In 2003, Carole Laganière created the film Vues de l’Est (English title East End Kids) to document the lives of seven children, aged eight to twelve, who were being raised in the low income Montreal, Canada neighborhood of Hochelaga-Maisonneuve. At that time the children had aspirations for bright futures. Having kept in contact with the children over the intervening years, Laganière revisited the neighborhood and the children after eight years to document what progress they may have made in their lives.[3] The film is produced by Informaction Productions.[1]

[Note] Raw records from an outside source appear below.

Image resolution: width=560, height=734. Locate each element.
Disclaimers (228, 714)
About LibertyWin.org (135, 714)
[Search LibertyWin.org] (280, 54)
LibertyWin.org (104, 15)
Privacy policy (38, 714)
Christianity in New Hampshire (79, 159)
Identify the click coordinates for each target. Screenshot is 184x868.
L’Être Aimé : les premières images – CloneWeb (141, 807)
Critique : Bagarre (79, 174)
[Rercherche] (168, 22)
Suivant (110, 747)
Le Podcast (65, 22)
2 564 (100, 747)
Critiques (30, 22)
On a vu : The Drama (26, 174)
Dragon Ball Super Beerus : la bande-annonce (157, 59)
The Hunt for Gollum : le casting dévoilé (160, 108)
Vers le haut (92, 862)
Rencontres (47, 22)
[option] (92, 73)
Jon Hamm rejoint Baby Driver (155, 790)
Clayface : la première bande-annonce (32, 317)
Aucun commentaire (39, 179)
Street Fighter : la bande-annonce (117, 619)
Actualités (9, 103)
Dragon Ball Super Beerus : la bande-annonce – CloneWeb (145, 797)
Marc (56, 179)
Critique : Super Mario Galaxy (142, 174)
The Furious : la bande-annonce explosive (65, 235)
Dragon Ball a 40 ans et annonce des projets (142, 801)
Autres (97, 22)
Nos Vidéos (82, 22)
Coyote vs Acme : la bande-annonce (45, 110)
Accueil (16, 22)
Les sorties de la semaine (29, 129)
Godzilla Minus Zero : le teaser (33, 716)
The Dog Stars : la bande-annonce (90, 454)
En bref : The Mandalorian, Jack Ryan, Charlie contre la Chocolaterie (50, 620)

Montreal Mirror, in speaking of Carole Laganière's 2003 documentary Vues de l’Est and the follow up of L’Est pour toujours, wrote that viewers need not have seen the earlier film to be able to appreciate this later offering, "especially since Laganière weaves in moments from the original along with footage shot at intervals in the years since." They noted a similarity to Michael Apted’s Up Series of films, as the viewer sees the subjects grow before their eyes. The reviewer writes that the subjects "discuss their lives and problems with remarkable frankness," and that while the film's tone is occasionally depressing as the viewer learns that some of the subjects are repeating the patterns seen eightyears earlier, the director "captures their stories with heart, leaving you wishing for a large-scale project such as Apted’s to come out of this—and hoping that these kids somehow turn out okay."[1]
Le Cinema wrote that the film was "...touchant et révélateur, s'intitule et il rappelle au tournant le brio de plusieurs documentaires québécois," (...touching and revealing, and seen as brilliant of the several extant Quebec documentaries) and after expanding on the individuals whose lives are being documented, concluded "En espérant que la cinéaste renoue avec ses sujets dans cinq ou dix ans, un peu comme XV le fait périodiquement dans sa série «Up»" (it is hoped that the filmmaker returns to his subjects in another five or ten years, giving them the regular coverage as has Michael Apted for the subjects of the Up Series).[2]